2012年「We dance京都」のラストを飾る演目は多田淳之介演出【RE/PLAY(dance edit)】、2013年「Dance Fanfare Kyoto」のオープニングを飾る演目は黒沢美香コンセプト【lonely woman】をディレクションした。プログラムを考える際にすぐに顔を浮かべて連絡した。わざわざ関東から呼びよせる必要があった。

両者は私にとっては火種を送ってくれるような、刺激をあたえてくれる存在だ。あちらからお声がかかることもあるが、どちらかというと私がグイグイと声をかけてきた。その都度、絶対断らせない、いや断るわけがない。無自覚に挑発しながら京都に呼びよせた。
演出家と舞踊家、ふたりの作品の作り方は違う。だけど共通点として出演者の当事者性を引き出しながら、身体、個人、存在を問い、そして、ダンスを問う。その眼差しはとても似ている。両者のダンス感は異なる。もちろん人柄も違う。だけど表現に対する態度を見極める厳しい眼差しや言葉、そして表現が現れた時の心弾んだ様子を隠せない所が、どうも重なる。

なんで2016年から二人のことを書こうかと思ったかというと、この年に2016月2月【RE/PLAY(dance edit)】演出:多田淳之介(72-13/ シンガポール)と、11月ダンスボックス20周年記念「THE PARTY」振付:黒沢美香 ( Art Theater dB 神戸)の記憶が深いからだ。

画像3

2012年2月「RE/PLAY Dance Edit.」元・立誠小学校 自彊室 「We dance京都2012」

1月にアトリエ劇研でマーラー交響曲シリーズ第1弾【TITAN】を上演し終え、直後の2月多田さんとのアジア各地のダンサーとの3ヶ年計画のコラボレーション【RE/PLAY(dance edit)】が始まりシンガポールにいた。そのあとのカンボジア、フィリピン公演を思い返すと、シンガポールは比較的いろんなことが上手く進んでいたが、海外で初めてリハーサルを進める中、多田さんとダンサーとのやり取りでどうにも言葉では伝わりにくいことに直面した。通訳を介して言葉で振付を伝える多田さんの役割が海外に来ると上手く伝わらないことを補填する、ここから3年アジア各地でコラボレーションするための自分の役割に鋭さが必要になった。それは共演者に演出家の意図を身体で伝える為の、より明確なダンスの鋭さだ。まだまだ自分を追いつめないといけないのかとため息が出た。同時に2012年京都に多田さんを呼びよせてできた【RE/PLAY(dance edit)】が続いていくことへの胸の高鳴り、そして締め付けられる思いがあった。高鳴りは国際共同制作に、締め付けは各地でオーディションをしてダンサーを選んでいくことに。2012年の初演は私が多田さんとクリエイションできそうなダンサーを独断でディレクションしたけど、その後の横浜・シンガポール・カンボジア・京都・フィリピンはオーディションをした。選べなかったけど忘れられないダンサーはいっぱいいる。どのオーディションも脳裏に焼きついてはなれない。人間の踊る欲望は時にこわいほど強い。

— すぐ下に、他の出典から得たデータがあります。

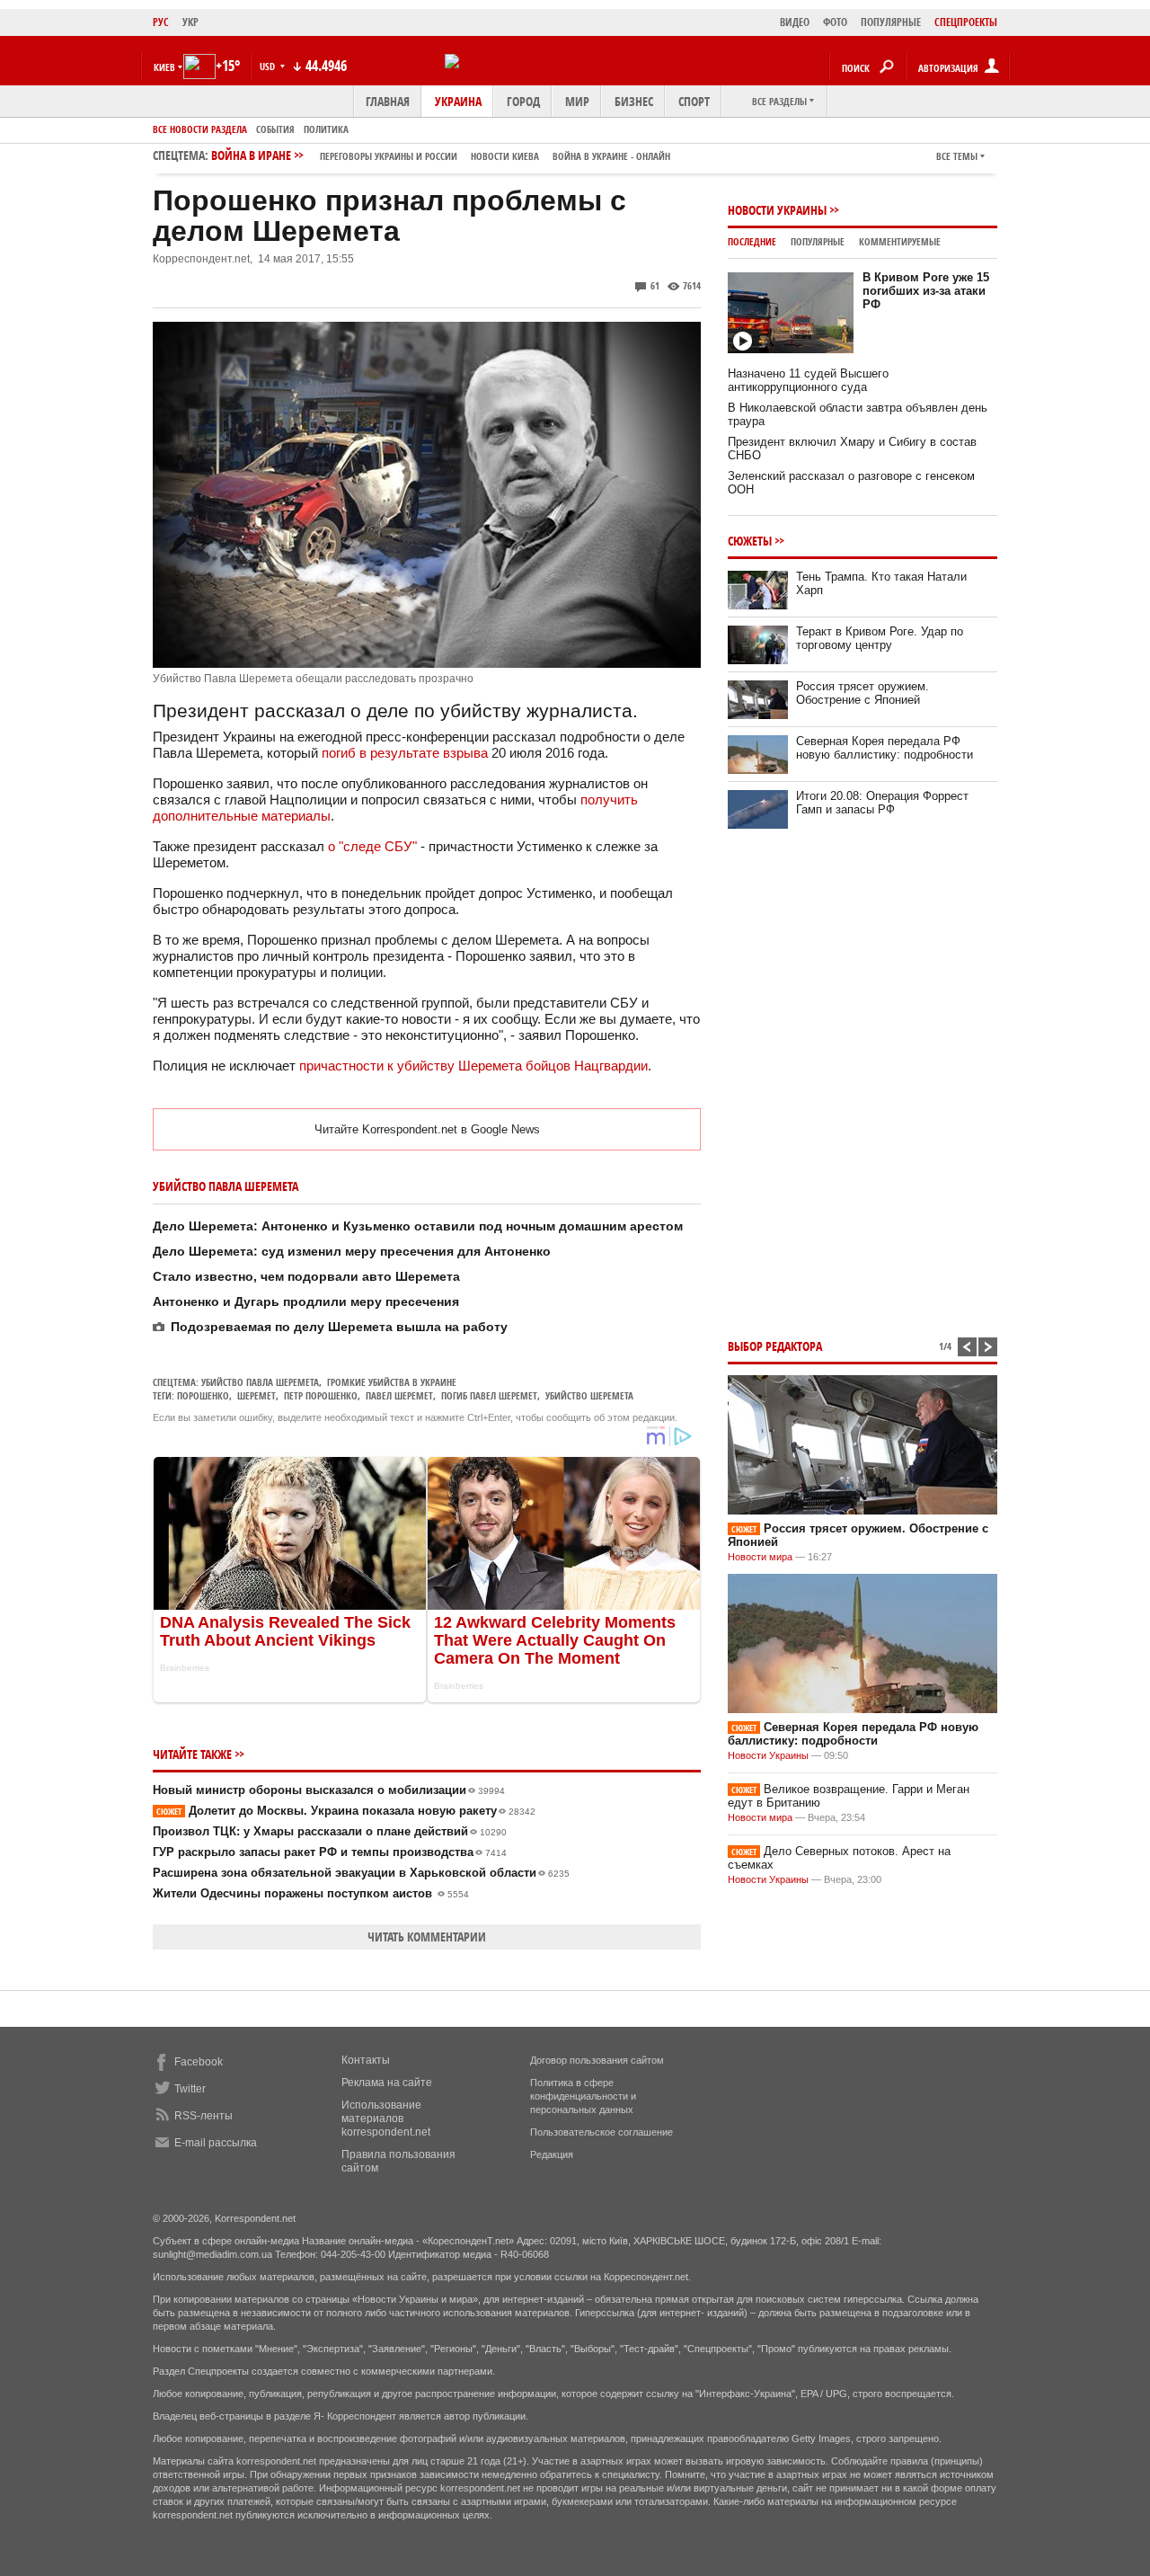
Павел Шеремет (399, 1395)
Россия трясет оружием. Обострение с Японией (862, 693)
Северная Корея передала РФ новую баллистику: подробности (884, 747)
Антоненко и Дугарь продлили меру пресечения (306, 1301)
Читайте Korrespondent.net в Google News (427, 1129)
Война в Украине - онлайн (611, 156)
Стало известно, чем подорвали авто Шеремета (306, 1276)
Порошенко (203, 1395)
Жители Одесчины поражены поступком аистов (311, 1893)
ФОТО (835, 22)
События (275, 129)
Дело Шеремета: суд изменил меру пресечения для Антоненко (352, 1251)
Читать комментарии (426, 1936)
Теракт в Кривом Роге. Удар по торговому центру (879, 638)
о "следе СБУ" (372, 846)
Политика (326, 129)
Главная (388, 101)
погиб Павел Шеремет (489, 1395)
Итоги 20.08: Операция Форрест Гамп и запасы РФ (882, 802)
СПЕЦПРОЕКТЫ (965, 22)
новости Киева (505, 156)
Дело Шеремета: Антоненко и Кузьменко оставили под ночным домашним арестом (418, 1226)
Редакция (551, 2154)
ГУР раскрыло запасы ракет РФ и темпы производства (330, 1852)
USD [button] (269, 66)
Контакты (365, 2060)
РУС (161, 22)
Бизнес (634, 101)
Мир (577, 101)
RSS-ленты (203, 2116)
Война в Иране (440, 155)
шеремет (256, 1395)
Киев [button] (164, 67)
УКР (190, 22)
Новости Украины (777, 209)
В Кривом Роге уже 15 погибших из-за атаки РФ (925, 291)
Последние (752, 241)
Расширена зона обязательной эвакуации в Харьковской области (361, 1872)
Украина (458, 101)
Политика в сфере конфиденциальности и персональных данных (583, 2096)
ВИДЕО (794, 22)
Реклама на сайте (386, 2082)
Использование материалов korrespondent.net (385, 2118)
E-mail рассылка (215, 2142)
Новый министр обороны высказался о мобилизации (329, 1790)
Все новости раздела (200, 129)
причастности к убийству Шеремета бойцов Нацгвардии (473, 1065)
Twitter (190, 2089)
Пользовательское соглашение (601, 2132)
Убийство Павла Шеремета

これまでの【RE/PLAY(dance edit)】の歩みはこちらをご覧下さい。  【RE/PLAY(dance edit)】HP http://www.wedance.jp/replay/
急な坂スタジオアーカイブ https://kyunasaka.jp/archives/2601
【RE/PLAY(dance edit)】に見る、国を越えたダンス共同制作の形」/アーツカウンシル東京「東京芸術文化創造発信助成【長期助成プログラム】」活動報告会レポート
前編 https://artscouncil-tokyo.jp/ja/blog/44039/
後編 https://artscouncil-tokyo.jp/ja/blog/44461/

画像3

「RE/PLAY Dance Edit」 presented by TheatreWorks (Singapore)
in collaboration with Offsite Dance Project Photo credit: LAW Kian Yan

そして、その年の11月の黒沢美香とのクリエイションは忘れられない。これが美香さんとの最後のクリエイションだった。神戸の新長田のダンスボックスで再会した美香さんは困難な身体だった。もうあまり長くは生きられないということを本人が自覚しているし、周りも察している状態で、それでも稽古に入ると、いつもどおりに舞台上に厳しい声を投げかける黒沢美香が健在だった。
その声だけ聞くと、まだまだ作品を作り続ける、これからも一緒に作れると言う気持ちにもなるが、でもやっぱり、もしかして、もしかして最後なのかもしれないと、歯をくいしばる様な瞬間が幾度もあった。ああ、奇跡を信じるしかない、まだまだ一緒にクリエイションを共にできることを願う。願いながら作り、願いながら踊る。想いだけが強くなると踊りは崩れる。そんな本番だった。そんな本番後に美香さんは出演者をたしなめる様な言葉を残し横浜に戻り、その2週間後に他界した。
美香さんが亡くなった日、たまたま私は東京にいた。訃報を聞いて横浜に向かって、初めて黒沢美香の稽古場に足を運んだ。これまで幾度か横浜にレッスンに行こうと思ったことは多々あったが、行くと沼にハマりそうだから行かなかったのだ。覚悟はしていたが、すごかった。踊りの熱が空間に充満してる、稽古場。こわい。と思った。でも来てしまったから受け入れないといけないのかと観念した。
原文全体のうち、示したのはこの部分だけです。